Stop. Stop, I sign. I drop the towels and try to pull her teeth away. She twists her head and bites down on my hand. Hard. There’s no way she could bite through the armored glove, but I feel it well enough. I could break her jaw trying to peel her off me. Instead, I pinch down hard on her cheek. She yelps and releases me. A bright red welt blooms on her face. My fingerprints.

Sorry. Sorry. Very sorry.

“Can’t you talk? I don’t know what those signs mean!” she snarls through bloodied teeth.

Of course she doesn’t. I could try to teach her some of them, but I don’t have time. Her leg is still bleeding, her pant leg and boot now soaked with blood. Her arm must be excruciating.

Kneeling again by the side of the bed, I reach forward with one of the towels. I think perhaps she’s too tired to move, because though she tenses, she lets me wipe some of the blood from her mouth.

“What do you want from me?”

I set the towels down on the bed. I want to fix you.

“What does that mean?”

I point to her arm. Broken. That’s an obvious one. Broken.

“My arm is broken. Yes, I know.”

I turn the “broken” sign upside down and do it again, backward.

Fix. Broken. Fix. Broken.

“You want to fix my arm?”

Ah, thank you. I nod. I point to her leg and hold up one finger.

“First my leg?”

My mind floods with giddy relief. I can do this if I can make her understand me. I rest my forehead down on the bed, nodding, trying to keep my thoughts from swirling into vapor. When I look up, she’s staring at me, eyes wide, swollen, and red rimmed.

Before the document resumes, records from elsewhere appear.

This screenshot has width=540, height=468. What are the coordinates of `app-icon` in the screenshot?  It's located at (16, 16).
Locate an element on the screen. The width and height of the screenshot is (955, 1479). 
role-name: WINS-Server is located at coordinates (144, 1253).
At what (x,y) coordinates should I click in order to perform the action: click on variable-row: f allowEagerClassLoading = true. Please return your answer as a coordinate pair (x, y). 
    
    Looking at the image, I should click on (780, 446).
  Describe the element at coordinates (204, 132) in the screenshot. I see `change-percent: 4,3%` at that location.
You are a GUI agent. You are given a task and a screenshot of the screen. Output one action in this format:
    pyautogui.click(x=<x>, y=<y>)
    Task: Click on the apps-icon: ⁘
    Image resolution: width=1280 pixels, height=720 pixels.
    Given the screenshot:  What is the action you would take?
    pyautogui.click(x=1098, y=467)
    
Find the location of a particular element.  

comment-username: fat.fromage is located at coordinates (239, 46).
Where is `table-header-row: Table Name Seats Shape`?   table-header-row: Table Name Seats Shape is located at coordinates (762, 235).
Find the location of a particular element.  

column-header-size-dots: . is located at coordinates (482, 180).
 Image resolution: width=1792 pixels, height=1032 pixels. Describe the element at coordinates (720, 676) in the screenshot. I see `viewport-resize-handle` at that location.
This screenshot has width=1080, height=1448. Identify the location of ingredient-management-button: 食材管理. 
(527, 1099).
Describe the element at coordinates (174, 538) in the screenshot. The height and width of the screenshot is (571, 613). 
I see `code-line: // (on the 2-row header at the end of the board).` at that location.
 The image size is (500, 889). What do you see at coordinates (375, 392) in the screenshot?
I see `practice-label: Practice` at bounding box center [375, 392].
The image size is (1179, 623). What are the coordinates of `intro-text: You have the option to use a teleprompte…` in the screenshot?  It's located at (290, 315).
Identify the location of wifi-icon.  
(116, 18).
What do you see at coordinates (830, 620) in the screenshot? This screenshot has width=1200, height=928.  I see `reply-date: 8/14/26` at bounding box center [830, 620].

“Can I ask you a question?”

I nod.

She looks sick as she begins to speak, and what little color was left drains from her face. “Did you do this to me? In the stadium? Was it you who beat me up?”





RAVEN


He lurches back, like he’s been punched. Holding both hands out, palms up, he shakes his head over and over, slowly at first, then faster. I guess that’s a no. He lifts his hands up and lets his head fall into them, holding it there, still on his knees by the side of the bed. My mind suddenly flashes back to the video of the Nahx girl being decapitated. It’s frighteningly vivid, almost like a waking dream. I must gasp, because he looks up sharply.